In recognition of Melissa’s commitment in developing Australia’s first Deaf women’s cricket competition, Deaf Cricket Australia named the winner’s trophy after her.
Video – Melissa Hale explains the importance of giving women opportunities in cricket.
One of the biggest barriers Deaf cricketers face is communication with hearing teammates.
“Many Deaf players tend to be isolated in their mainstream hearing clubs and that leads to social isolation when it comes to communication”, says Michael Parremore, team manager and past captain of the Victorian Men’s Deaf Cricket Team.
“You can imagine one Deaf person there trying to talk with a bunch of hearing people. So if you’re trying to think of a group or social setting, it’s hard for that Deaf person to monitor lip reading and to see who is actually talking. That’s not inclusive, that’s why having a Deaf team is so inclusive, and we’re sharing that common language (Auslan).”
Video: Michael Parremore discusses the many barriers Deaf cricketers face.
Stephanie McDonald faced those barriers growing up playing cricket.
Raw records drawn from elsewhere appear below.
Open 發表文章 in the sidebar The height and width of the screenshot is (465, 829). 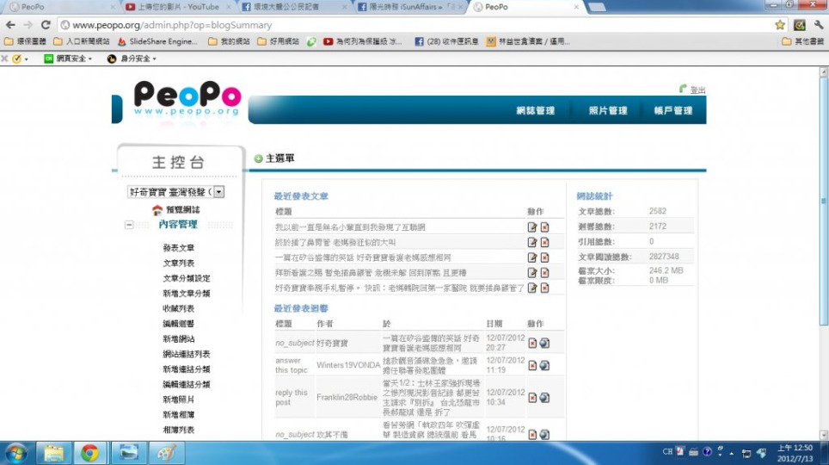coord(178,248)
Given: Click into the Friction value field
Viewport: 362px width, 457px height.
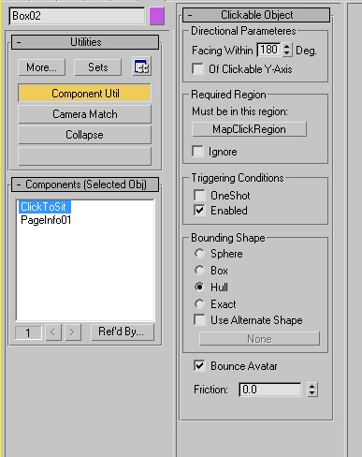Looking at the screenshot, I should (x=270, y=390).
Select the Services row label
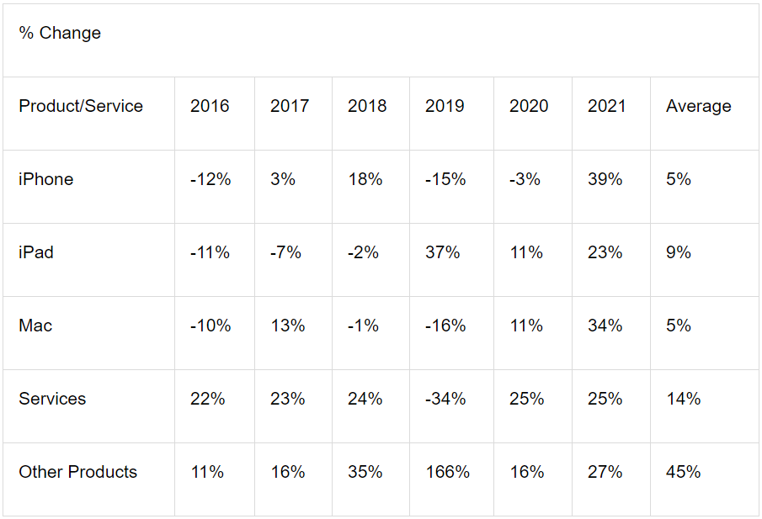762x519 pixels. (x=52, y=399)
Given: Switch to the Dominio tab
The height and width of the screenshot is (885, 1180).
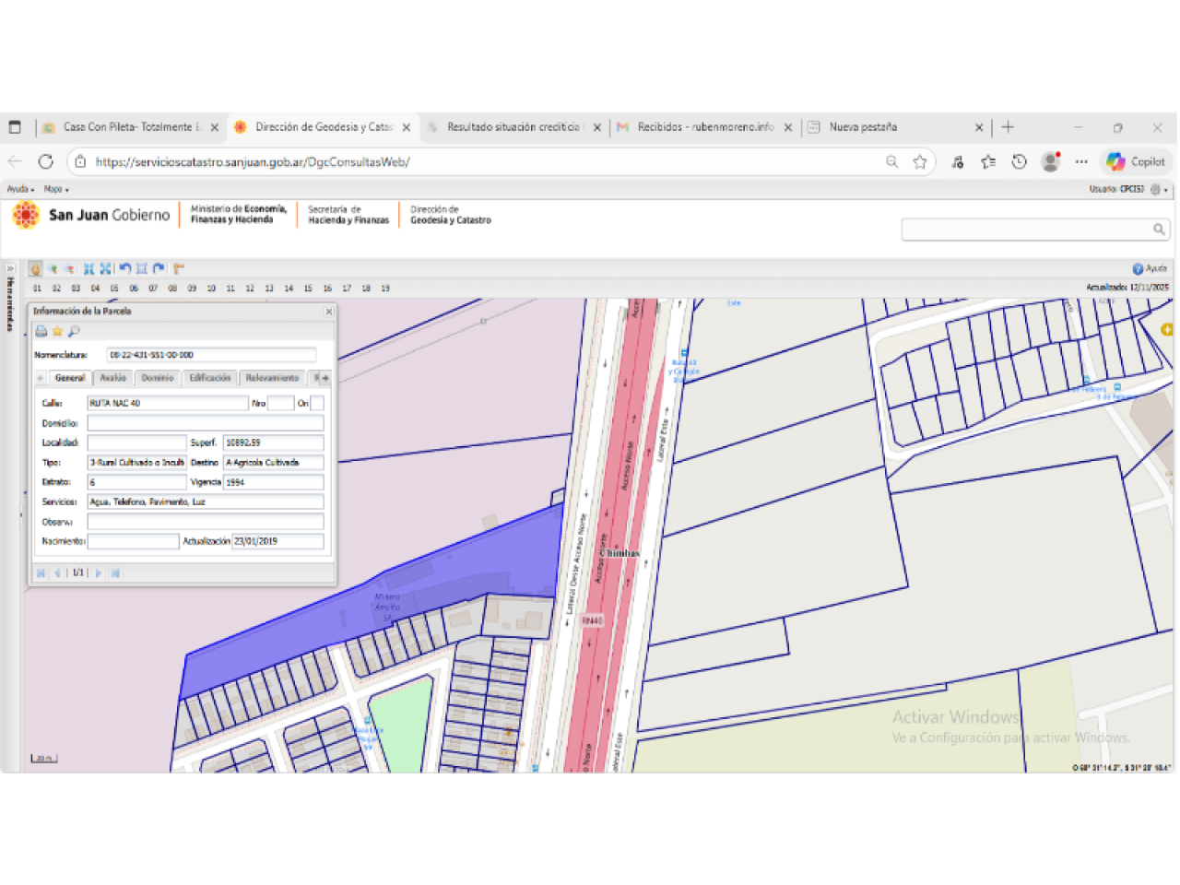Looking at the screenshot, I should 158,378.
She is grateful for the opportunity that the NCIC provides her and other Deaf and hard of hearing cricketers.
"I’ve grown up and played cricket as a young person, but faced those barriers that you do in terms of communication and understanding the game. This is an amazing opportunity; here I am representing my state", explains Stephanie.
Video: Stephanie McDonald talks about her experience playing cricket.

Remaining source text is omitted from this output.